American professor (born 1948)

Kent E. Calder (born April 18, 1948) was the interim dean of the Johns Hopkins School of Advanced International Studies (SAIS), serves as the director of the Edwin O. Reischauer Center for East Asian Studies, and is also the Edwin O. Reischauer Professor of East Asian Studies at SAIS. Calder previously served as the vice dean for faculty affairs and international research cooperation at SAIS.

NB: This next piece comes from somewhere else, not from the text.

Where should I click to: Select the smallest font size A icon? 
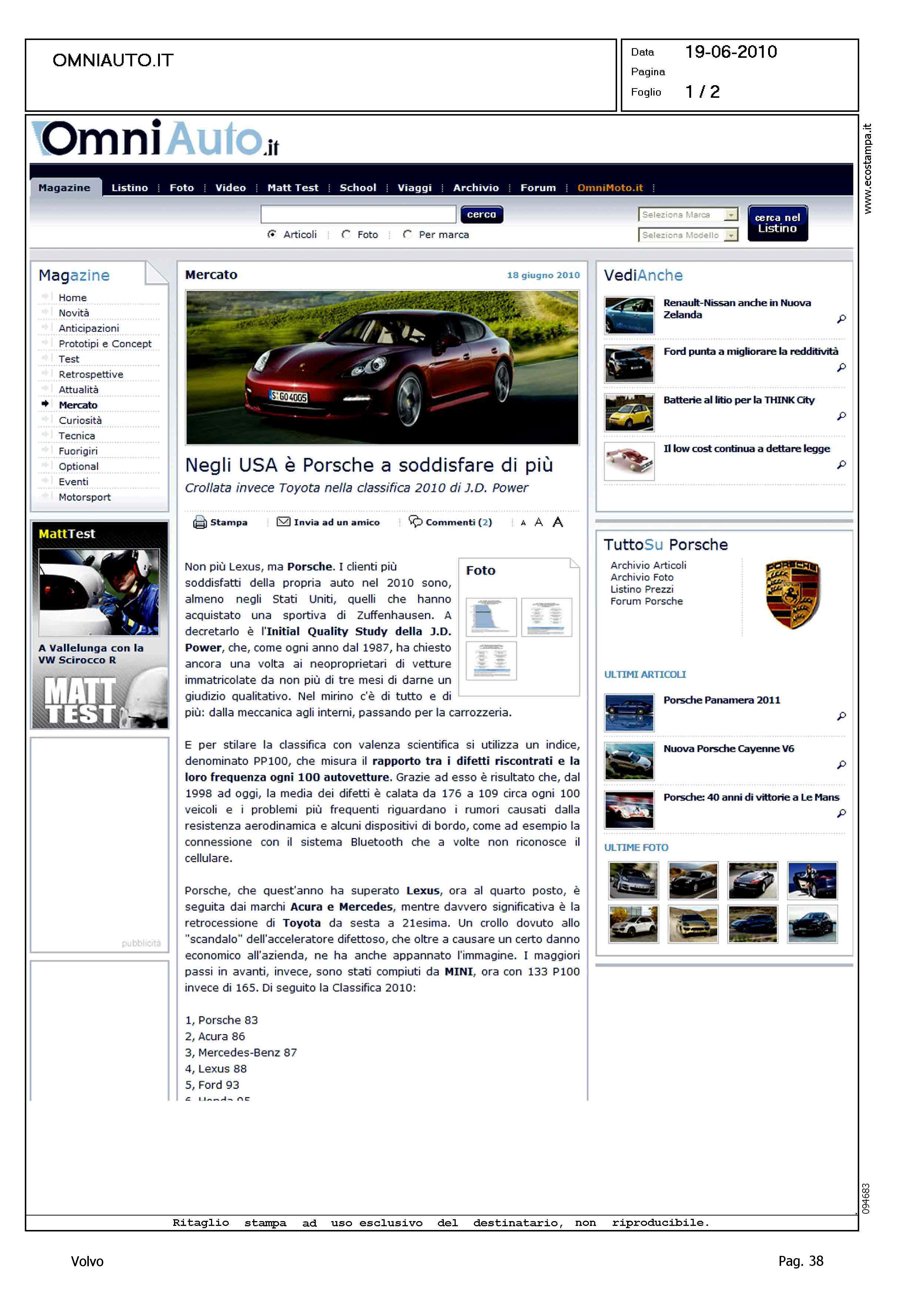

Calder is the author of 15 major books and numerous scholarly and popular articles. "Crisis and Compensation" (1988) received the Ohira Memorial Prize and the Arisawa Memorial Prize of the American Association of University Publishers. "Pacific Defense" (1996) was the first publication by an American to receive the Mainichi Grand Prix in Asia-Pacific Studies (1997) for its analysis of how economic change is transforming the U.S.–East Asia security equation. "Super Continent: the Logic of Eurasian Integration" was published in 2019. Calder's works have been translated into five foreign languages, including Japanese, Korean, Chinese, Portuguese, and Mongolian. His book Super Continent received two awards: Financial Times Book of the Year in Politics in 2019; and the Okakura Tenshin International Prize in Eurasian Studies in 2020.

==History==
Calder served from 1997 to 2001 as special advisor to the U.S. ambassador to Japan, working under Walter Mondale, Thomas Foley, and briefly Howard Baker. He has also held staff positions with the U.S. Congress and the Federal Trade Commission, serving as a member of the Council on Foreign Relations since 1990. Calder joined Johns Hopkins SAIS in 2003, serving as director of the Reischauer Center for East Asian Studies (2003–present); Asia Programs (2016–2018); and as Vice Dean (2018–2020).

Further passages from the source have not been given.